** Exercise brief **
From the first line to the last, print the data exactly as it appears.

** Provided data **
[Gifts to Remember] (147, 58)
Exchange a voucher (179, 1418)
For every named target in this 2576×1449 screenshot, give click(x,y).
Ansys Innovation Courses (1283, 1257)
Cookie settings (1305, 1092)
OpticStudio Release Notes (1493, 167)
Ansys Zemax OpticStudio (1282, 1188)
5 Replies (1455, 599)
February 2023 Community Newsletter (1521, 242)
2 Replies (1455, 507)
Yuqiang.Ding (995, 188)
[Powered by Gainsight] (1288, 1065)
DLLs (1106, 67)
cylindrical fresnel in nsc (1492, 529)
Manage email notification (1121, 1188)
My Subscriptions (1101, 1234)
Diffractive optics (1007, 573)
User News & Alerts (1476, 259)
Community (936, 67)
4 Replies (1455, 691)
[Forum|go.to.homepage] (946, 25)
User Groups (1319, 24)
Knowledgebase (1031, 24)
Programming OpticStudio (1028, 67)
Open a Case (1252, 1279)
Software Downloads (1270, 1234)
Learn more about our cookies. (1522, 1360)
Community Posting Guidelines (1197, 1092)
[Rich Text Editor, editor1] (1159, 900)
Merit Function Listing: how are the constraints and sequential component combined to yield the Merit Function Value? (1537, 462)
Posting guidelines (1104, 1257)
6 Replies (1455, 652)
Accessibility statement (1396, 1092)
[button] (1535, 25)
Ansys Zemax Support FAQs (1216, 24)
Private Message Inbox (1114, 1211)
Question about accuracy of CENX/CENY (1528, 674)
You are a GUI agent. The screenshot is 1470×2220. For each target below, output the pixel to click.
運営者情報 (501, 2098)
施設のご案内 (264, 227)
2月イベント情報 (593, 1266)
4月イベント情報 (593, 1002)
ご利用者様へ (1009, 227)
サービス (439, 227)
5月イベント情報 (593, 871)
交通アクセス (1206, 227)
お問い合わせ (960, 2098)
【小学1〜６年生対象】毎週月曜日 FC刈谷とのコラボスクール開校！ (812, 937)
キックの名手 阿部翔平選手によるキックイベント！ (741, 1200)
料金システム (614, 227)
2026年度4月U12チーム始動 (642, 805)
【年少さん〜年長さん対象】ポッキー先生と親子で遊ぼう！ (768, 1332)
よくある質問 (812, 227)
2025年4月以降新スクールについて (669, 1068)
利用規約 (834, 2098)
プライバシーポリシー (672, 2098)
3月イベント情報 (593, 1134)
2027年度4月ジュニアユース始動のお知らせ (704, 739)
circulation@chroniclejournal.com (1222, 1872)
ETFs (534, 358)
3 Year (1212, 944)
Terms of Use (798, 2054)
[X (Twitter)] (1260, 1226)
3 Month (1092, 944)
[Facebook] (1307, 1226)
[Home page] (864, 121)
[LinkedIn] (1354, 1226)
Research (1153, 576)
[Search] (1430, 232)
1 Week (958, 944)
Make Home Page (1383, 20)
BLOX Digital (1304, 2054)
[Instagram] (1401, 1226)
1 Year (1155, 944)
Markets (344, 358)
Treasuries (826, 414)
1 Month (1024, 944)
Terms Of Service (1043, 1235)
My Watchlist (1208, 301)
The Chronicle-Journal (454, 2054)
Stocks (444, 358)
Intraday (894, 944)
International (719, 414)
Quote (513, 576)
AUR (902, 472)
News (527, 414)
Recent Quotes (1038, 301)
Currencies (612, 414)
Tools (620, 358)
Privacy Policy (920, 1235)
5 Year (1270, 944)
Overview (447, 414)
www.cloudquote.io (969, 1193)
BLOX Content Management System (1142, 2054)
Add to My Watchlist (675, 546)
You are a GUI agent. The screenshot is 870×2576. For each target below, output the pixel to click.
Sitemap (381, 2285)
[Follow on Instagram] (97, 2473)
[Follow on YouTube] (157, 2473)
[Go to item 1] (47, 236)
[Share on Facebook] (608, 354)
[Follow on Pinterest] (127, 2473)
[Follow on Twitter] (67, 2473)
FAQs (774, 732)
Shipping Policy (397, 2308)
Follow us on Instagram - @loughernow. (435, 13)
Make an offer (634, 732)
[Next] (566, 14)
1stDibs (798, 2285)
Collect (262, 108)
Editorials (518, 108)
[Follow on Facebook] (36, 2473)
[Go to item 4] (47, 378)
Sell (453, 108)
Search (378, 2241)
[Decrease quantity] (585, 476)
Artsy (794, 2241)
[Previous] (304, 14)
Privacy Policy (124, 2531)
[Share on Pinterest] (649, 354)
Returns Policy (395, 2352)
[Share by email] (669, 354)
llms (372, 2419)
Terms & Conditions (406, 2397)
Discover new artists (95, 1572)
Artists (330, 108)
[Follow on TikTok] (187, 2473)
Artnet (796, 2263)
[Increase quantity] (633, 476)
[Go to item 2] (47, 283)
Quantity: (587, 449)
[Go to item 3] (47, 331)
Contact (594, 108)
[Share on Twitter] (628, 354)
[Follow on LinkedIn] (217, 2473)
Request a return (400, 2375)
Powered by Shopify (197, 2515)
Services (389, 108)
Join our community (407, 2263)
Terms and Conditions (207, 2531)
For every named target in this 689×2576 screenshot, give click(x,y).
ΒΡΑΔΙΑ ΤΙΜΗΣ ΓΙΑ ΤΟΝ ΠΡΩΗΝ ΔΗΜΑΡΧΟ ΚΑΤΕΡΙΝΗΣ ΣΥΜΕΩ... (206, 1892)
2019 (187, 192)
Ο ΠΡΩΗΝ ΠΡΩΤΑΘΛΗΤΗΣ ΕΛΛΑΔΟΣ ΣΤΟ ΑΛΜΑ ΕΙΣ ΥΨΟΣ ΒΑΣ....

** Answer box **
[Gifts to Remember] (147, 58)
Exchange a voucher (179, 1418)
For every named target in this 2576×1449 screenshot, give click(x,y).
Ansys Innovation Courses (1283, 1257)
Cookie settings (1305, 1092)
OpticStudio Release Notes (1493, 167)
Ansys Zemax OpticStudio (1282, 1188)
5 Replies (1455, 599)
February 2023 Community Newsletter (1521, 242)
2 Replies (1455, 507)
Yuqiang.Ding (995, 188)
[Powered by Gainsight] (1288, 1065)
DLLs (1106, 67)
cylindrical fresnel in nsc (1492, 529)
Manage email notification (1121, 1188)
My Subscriptions (1101, 1234)
Diffractive optics (1007, 573)
User News & Alerts (1476, 259)
Community (936, 67)
4 Replies (1455, 691)
[Forum|go.to.homepage] (946, 25)
User Groups (1319, 24)
Knowledgebase (1031, 24)
Programming OpticStudio (1028, 67)
Open a Case (1252, 1279)
Software Downloads (1270, 1234)
Learn more about our cookies. (1522, 1360)
Community Posting Guidelines (1197, 1092)
[Rich Text Editor, editor1] (1159, 900)
Merit Function Listing: how are the constraints and sequential component combined to yield the Merit Function Value? (1537, 462)
Posting guidelines (1104, 1257)
6 Replies (1455, 652)
Accessibility statement (1396, 1092)
[button] (1535, 25)
Ansys Zemax Support FAQs (1216, 24)
Private Message Inbox (1114, 1211)
Question about accuracy of CENX/CENY (1528, 674)
You are a GUI agent. The screenshot is 1470×2220. For each target below, output the pixel to click.
運営者情報 (501, 2098)
施設のご案内 (264, 227)
2月イベント情報 (593, 1266)
4月イベント情報 (593, 1002)
ご利用者様へ (1009, 227)
サービス (439, 227)
5月イベント情報 (593, 871)
交通アクセス (1206, 227)
お問い合わせ (960, 2098)
【小学1〜６年生対象】毎週月曜日 FC刈谷とのコラボスクール開校！ (812, 937)
キックの名手 阿部翔平選手によるキックイベント！ (741, 1200)
料金システム (614, 227)
2026年度4月U12チーム始動 (642, 805)
【年少さん〜年長さん対象】ポッキー先生と親子で遊ぼう！ (768, 1332)
よくある質問 (812, 227)
2025年4月以降新スクールについて (669, 1068)
利用規約 (834, 2098)
プライバシーポリシー (672, 2098)
3月イベント情報 (593, 1134)
2027年度4月ジュニアユース始動のお知らせ (704, 739)
circulation@chroniclejournal.com (1222, 1872)
ETFs (534, 358)
3 Year (1212, 944)
Terms of Use (798, 2054)
[X (Twitter)] (1260, 1226)
3 Month (1092, 944)
[Facebook] (1307, 1226)
[Home page] (864, 121)
[LinkedIn] (1354, 1226)
Research (1153, 576)
[Search] (1430, 232)
1 Week (958, 944)
Make Home Page (1383, 20)
BLOX Digital (1304, 2054)
[Instagram] (1401, 1226)
1 Year (1155, 944)
Markets (344, 358)
Treasuries (826, 414)
1 Month (1024, 944)
Terms Of Service (1043, 1235)
My Watchlist (1208, 301)
The Chronicle-Journal (454, 2054)
Stocks (444, 358)
Intraday (894, 944)
International (719, 414)
Quote (513, 576)
AUR (902, 472)
News (527, 414)
Recent Quotes (1038, 301)
Currencies (612, 414)
Tools (620, 358)
Privacy Policy (920, 1235)
5 Year (1270, 944)
Overview (447, 414)
www.cloudquote.io (969, 1193)
BLOX Content Management System (1142, 2054)
Add to My Watchlist (675, 546)
You are a GUI agent. The screenshot is 870×2576. For each target below, output the pixel to click.
Sitemap (381, 2285)
[Follow on Instagram] (97, 2473)
[Follow on YouTube] (157, 2473)
[Go to item 1] (47, 236)
[Share on Facebook] (608, 354)
[Follow on Pinterest] (127, 2473)
[Follow on Twitter] (67, 2473)
FAQs (774, 732)
Shipping Policy (397, 2308)
Follow us on Instagram - @loughernow. (435, 13)
Make an offer (634, 732)
[Next] (566, 14)
1stDibs (798, 2285)
Collect (262, 108)
Editorials (518, 108)
[Follow on Facebook] (36, 2473)
[Go to item 4] (47, 378)
Sell (453, 108)
Search (378, 2241)
[Decrease quantity] (585, 476)
Artsy (794, 2241)
[Previous] (304, 14)
Privacy Policy (124, 2531)
[Share on Pinterest] (649, 354)
Returns Policy (395, 2352)
[Share by email] (669, 354)
llms (372, 2419)
Terms & Conditions (406, 2397)
Discover new artists (95, 1572)
Artists (330, 108)
[Follow on TikTok] (187, 2473)
Artnet (796, 2263)
[Increase quantity] (633, 476)
[Go to item 2] (47, 283)
Quantity: (587, 449)
[Go to item 3] (47, 331)
Contact (594, 108)
[Share on Twitter] (628, 354)
[Follow on LinkedIn] (217, 2473)
Request a return (400, 2375)
Powered by Shopify (197, 2515)
Services (389, 108)
Join our community (407, 2263)
Terms and Conditions (207, 2531)
For every named target in this 689×2576 screenshot, give click(x,y).
ΒΡΑΔΙΑ ΤΙΜΗΣ ΓΙΑ ΤΟΝ ΠΡΩΗΝ ΔΗΜΑΡΧΟ ΚΑΤΕΡΙΝΗΣ ΣΥΜΕΩ... (206, 1892)
2019 (187, 192)
Ο ΠΡΩΗΝ ΠΡΩΤΑΘΛΗΤΗΣ ΕΛΛΑΔΟΣ ΣΤΟ ΑΛΜΑ ΕΙΣ ΥΨΟΣ ΒΑΣ....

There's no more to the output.